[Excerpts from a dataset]
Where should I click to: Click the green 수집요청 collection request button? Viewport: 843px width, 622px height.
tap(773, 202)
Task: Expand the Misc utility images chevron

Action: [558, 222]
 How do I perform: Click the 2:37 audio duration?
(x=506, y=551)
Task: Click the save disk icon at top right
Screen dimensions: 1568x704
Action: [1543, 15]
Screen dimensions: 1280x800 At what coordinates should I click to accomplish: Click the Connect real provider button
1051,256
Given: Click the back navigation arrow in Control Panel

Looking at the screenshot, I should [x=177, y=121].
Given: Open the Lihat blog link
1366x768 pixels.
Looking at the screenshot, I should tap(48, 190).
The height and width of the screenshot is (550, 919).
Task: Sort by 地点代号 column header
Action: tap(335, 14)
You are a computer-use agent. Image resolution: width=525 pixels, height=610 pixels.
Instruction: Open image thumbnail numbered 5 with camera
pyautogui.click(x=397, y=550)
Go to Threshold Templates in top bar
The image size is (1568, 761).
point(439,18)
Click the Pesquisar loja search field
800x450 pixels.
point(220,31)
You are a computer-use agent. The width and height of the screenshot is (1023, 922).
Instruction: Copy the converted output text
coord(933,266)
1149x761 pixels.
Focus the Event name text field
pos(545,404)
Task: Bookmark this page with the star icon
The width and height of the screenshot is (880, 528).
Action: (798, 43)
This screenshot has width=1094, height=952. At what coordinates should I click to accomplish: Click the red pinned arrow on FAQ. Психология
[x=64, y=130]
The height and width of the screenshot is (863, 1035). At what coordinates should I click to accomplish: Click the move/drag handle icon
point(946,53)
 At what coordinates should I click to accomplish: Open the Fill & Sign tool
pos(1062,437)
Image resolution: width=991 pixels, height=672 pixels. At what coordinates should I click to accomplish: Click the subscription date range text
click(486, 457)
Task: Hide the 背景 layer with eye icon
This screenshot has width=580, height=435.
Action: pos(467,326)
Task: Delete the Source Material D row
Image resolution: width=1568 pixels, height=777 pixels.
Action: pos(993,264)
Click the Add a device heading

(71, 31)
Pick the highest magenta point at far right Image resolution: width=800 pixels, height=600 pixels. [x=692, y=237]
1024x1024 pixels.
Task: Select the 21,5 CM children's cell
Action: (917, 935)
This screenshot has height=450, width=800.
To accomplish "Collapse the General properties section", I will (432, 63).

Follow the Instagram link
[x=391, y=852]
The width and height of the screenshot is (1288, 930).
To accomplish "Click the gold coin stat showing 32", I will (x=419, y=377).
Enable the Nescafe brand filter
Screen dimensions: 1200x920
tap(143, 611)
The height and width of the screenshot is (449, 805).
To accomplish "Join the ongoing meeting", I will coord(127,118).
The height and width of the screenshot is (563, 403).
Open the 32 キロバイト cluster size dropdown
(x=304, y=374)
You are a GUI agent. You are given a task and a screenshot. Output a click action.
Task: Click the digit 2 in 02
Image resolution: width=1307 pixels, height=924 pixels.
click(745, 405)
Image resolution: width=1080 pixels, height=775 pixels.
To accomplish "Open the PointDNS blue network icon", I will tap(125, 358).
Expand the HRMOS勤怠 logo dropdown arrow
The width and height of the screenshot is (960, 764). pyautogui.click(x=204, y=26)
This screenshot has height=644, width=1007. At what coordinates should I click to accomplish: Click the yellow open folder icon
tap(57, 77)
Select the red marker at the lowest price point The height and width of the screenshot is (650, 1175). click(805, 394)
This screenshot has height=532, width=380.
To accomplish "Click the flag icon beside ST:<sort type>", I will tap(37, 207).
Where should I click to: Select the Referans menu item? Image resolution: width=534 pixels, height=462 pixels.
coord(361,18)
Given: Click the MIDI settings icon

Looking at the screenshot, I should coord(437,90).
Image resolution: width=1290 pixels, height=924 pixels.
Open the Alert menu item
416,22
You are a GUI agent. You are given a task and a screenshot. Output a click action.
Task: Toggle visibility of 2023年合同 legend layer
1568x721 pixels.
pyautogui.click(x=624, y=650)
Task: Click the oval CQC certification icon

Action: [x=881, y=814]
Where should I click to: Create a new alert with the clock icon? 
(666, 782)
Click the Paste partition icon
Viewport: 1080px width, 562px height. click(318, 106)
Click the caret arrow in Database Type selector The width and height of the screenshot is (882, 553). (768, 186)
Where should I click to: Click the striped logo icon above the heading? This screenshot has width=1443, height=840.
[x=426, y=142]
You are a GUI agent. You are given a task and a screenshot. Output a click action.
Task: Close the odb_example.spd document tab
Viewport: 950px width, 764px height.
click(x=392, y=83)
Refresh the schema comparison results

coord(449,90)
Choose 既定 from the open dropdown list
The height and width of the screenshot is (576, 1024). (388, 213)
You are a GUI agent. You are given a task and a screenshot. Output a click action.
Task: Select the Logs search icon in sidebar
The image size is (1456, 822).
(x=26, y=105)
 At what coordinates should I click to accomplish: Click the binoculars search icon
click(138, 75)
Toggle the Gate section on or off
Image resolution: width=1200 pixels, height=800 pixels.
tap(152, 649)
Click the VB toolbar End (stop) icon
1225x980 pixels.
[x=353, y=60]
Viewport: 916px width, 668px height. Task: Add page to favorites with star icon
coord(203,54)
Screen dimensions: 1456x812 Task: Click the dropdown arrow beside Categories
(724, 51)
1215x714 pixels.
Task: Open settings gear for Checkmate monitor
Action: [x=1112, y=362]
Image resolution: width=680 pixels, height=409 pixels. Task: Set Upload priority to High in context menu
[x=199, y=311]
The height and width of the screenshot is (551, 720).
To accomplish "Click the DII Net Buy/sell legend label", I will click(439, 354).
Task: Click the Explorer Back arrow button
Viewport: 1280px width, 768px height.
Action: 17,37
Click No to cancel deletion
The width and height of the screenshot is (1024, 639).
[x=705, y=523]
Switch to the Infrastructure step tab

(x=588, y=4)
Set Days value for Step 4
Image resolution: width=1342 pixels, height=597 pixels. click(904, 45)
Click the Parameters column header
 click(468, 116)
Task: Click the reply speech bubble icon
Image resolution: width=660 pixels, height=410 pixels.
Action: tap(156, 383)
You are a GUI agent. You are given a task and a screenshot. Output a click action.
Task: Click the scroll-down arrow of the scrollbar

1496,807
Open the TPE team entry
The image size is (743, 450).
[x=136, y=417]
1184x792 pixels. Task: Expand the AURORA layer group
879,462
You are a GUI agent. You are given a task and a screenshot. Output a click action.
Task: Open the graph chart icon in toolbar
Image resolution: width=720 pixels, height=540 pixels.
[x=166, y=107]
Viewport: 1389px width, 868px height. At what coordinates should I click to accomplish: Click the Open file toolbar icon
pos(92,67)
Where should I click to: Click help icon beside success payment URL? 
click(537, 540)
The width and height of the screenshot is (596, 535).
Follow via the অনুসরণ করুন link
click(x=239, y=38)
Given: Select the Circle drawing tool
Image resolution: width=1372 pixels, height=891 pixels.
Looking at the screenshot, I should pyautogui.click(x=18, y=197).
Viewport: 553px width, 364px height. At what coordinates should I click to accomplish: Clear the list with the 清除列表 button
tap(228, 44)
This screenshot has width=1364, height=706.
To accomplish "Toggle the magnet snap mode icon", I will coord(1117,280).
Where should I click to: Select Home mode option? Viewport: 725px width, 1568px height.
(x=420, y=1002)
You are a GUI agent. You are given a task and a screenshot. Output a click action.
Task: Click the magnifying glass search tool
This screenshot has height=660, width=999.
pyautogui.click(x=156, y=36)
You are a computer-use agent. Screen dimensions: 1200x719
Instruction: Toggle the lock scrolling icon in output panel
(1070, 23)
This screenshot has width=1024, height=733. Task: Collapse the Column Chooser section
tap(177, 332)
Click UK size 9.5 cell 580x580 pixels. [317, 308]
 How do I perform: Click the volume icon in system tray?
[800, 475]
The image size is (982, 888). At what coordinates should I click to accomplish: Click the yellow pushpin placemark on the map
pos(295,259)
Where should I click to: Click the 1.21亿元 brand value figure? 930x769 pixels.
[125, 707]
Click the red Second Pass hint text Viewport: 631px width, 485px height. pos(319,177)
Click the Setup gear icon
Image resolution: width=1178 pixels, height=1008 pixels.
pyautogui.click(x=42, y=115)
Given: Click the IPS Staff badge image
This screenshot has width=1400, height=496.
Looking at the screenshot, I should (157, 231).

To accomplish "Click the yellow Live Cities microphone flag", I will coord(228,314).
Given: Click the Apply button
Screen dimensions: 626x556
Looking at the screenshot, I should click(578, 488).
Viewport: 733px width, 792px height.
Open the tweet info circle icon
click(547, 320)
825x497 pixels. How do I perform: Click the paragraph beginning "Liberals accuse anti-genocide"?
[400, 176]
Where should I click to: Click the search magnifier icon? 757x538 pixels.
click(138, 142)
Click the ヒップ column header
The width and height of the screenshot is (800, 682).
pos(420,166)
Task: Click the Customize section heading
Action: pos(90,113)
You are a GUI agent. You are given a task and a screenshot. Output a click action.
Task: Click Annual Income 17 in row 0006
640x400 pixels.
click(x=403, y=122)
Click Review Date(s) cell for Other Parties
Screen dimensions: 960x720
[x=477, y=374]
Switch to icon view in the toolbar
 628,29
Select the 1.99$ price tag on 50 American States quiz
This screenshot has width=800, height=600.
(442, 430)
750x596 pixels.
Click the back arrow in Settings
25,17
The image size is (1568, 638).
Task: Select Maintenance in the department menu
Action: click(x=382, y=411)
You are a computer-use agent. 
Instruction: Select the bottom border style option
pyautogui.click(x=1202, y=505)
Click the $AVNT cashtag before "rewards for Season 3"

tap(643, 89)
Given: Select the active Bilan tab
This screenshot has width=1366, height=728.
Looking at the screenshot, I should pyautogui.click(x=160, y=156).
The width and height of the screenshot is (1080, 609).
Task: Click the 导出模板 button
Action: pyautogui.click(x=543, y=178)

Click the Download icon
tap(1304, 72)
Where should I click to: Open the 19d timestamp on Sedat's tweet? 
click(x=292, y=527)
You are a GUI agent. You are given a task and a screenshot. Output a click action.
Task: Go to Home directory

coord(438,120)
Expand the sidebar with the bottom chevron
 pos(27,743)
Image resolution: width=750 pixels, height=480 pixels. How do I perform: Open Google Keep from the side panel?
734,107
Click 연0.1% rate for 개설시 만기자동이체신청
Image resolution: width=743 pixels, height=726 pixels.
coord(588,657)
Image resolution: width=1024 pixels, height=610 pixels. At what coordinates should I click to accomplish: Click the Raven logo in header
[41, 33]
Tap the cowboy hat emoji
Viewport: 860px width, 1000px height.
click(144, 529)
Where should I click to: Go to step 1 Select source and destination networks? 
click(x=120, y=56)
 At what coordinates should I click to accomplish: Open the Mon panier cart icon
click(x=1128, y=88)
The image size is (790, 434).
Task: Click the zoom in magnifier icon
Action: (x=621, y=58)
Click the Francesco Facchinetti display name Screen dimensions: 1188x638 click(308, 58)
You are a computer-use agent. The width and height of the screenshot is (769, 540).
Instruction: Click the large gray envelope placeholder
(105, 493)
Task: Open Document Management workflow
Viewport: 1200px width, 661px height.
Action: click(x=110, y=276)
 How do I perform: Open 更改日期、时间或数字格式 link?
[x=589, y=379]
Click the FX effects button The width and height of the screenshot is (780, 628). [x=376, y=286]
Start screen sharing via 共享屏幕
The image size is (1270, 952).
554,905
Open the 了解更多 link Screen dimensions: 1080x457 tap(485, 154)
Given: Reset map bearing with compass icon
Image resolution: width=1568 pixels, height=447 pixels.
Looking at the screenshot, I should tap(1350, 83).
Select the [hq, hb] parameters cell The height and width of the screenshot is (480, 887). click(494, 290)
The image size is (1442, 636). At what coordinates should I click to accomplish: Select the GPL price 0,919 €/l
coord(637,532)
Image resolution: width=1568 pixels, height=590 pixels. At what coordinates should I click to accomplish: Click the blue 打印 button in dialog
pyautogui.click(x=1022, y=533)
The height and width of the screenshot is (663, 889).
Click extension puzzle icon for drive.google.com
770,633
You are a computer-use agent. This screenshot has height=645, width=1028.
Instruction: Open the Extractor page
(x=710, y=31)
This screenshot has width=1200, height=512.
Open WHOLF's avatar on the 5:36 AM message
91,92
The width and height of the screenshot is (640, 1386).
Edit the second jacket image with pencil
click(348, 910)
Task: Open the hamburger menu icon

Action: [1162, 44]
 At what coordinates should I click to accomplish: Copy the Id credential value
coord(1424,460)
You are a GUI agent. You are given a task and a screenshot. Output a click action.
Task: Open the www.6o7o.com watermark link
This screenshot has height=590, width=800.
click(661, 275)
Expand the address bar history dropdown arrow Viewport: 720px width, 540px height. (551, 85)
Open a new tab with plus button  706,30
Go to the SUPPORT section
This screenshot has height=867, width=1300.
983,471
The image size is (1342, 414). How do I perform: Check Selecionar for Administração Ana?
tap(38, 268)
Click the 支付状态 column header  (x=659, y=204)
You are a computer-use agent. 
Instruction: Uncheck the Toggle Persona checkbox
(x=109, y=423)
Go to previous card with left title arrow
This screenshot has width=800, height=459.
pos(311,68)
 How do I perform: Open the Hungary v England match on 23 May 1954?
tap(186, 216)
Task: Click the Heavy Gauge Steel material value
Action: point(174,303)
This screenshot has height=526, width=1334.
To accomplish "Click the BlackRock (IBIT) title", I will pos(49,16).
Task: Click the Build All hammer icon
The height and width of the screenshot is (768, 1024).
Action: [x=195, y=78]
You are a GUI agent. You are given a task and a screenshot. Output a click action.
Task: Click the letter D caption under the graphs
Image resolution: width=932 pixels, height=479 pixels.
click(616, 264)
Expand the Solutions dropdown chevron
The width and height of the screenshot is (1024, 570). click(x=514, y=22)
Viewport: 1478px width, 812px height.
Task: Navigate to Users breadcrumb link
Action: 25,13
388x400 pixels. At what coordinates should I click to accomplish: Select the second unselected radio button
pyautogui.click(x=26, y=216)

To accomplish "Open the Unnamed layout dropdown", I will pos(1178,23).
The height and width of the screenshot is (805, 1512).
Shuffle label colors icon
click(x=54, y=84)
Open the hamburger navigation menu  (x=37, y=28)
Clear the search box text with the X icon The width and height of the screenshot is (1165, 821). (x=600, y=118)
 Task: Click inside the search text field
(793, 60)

YOUR GOAL
In which lines of the records does the word "legend" appear? Copy each of them.

TASK RESULT
Task: Toggle visibility of 2023年合同 legend layer
To accomplish "Click the DII Net Buy/sell legend label", I will click(439, 354).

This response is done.